Plusieurs centaines de personnes ont défilé, dimanche 15 décembre, afin de marquer leur soutien aux deux victimes de l'attaque islamophobe perpétrée contre la mosquée de Bayonne le 28 octobre 2019. Tout comme les victimes, leurs soutiens, parmi lesquels SOS Racisme, réclament que l'attaque soit formellement reconnue comme un attentat terroriste.



Plusieurs centaines de personnes ont défilé, dimanche 15 décembre, afin de marquer leur soutien aux deux victimes de l'attaque islamophobe perpétrée contre la mosquée de Bayonne le 28 octobre 2019. © Twitter / SOS Racisme
Non à l'oubli. Près de deux mois après l'attaque perpétrée contre la mosquée de Bayonne, une marche a été organisée, dimanche 15 décembre, dans cette ville du Pays basque afin de marquer un soutien public aux deux victimes, Amar Kariouh et Maati Baggar, et dénoncer plus largement la haine contre les musulmans.

Plusieurs centaines de personnes - un millier selon les organisateurs - ont répondu à l'appel d'un collectif d'associations locales et d’habitants du quartier des Hauts de Sainte-Croix de Bayonne, avec le soutien appuyé de SOS Racisme. Son président, Dominique Sopo, a d'ailleurs fait le déplacement à cette marche à laquelle l'une des deux victimes était présente.

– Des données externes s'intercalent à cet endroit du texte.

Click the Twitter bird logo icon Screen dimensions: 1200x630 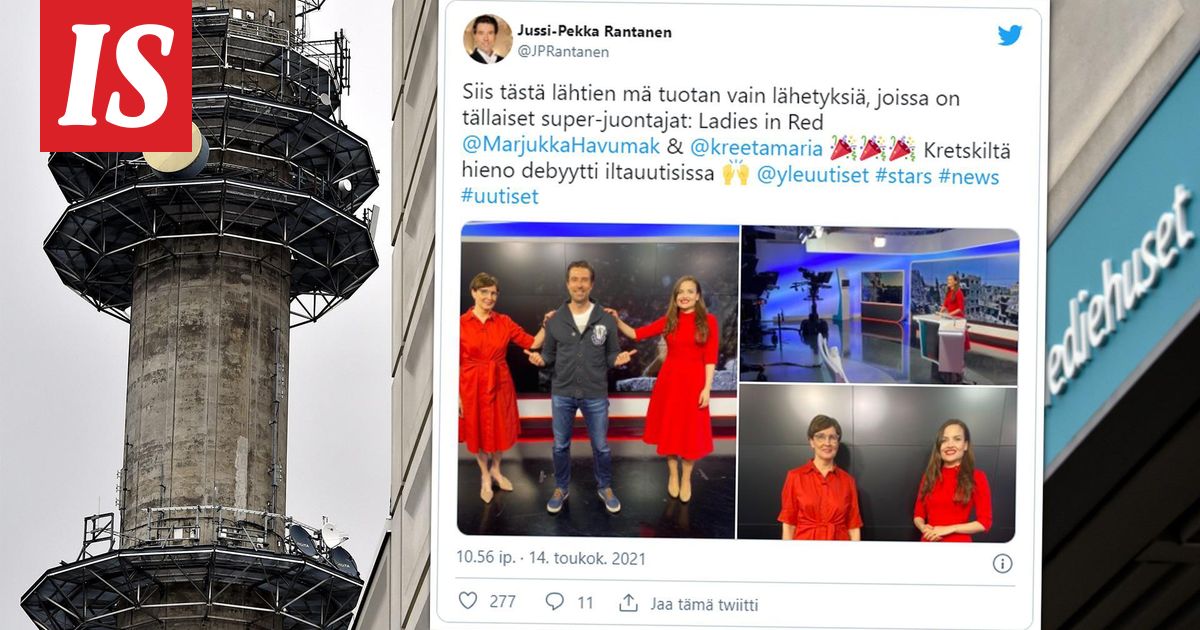click(x=1009, y=35)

En tête de cortège, les manifestants défilaient avec la banderole « Liberté, égalité, fraternité pour toutes et tous sans exception ». A la fin de la marche, une danse classique basque appelée l'aurresku a été réalisée devant un Maati Baggar touché par l'élan de solidarité.

Un appel à reconnaître le caractère terroriste de l'attaque

A ce jour, le parquet antiterroriste n'a pas été saisi de l'affaire, suscitant l'incompréhension des victimes, de leurs proches et de leurs nombreux soutiens. Le collectif constitué pour l'organisation de la marche, de même que SOS Racisme, appellent la justice à la requalification de l'attaque en un attentat afin que son caractère terroriste soit enfin reconnu.

« Le terrorisme, c'est faire un acte de terreur pour envoyer un message à une population. C'est bien ce qui a été fait par ce criminel qui avait un engagement politique à l'extrême droite », a déclaré à France 3 Aquitaine Dominique Sopo.

L'auteur de l'attaque, un octogénaire issu des rangs de l'extrême droite, a été placé en détention provisoire depuis son arrestation. Claude Sinké encourt la réclusion criminelle à perpétuité.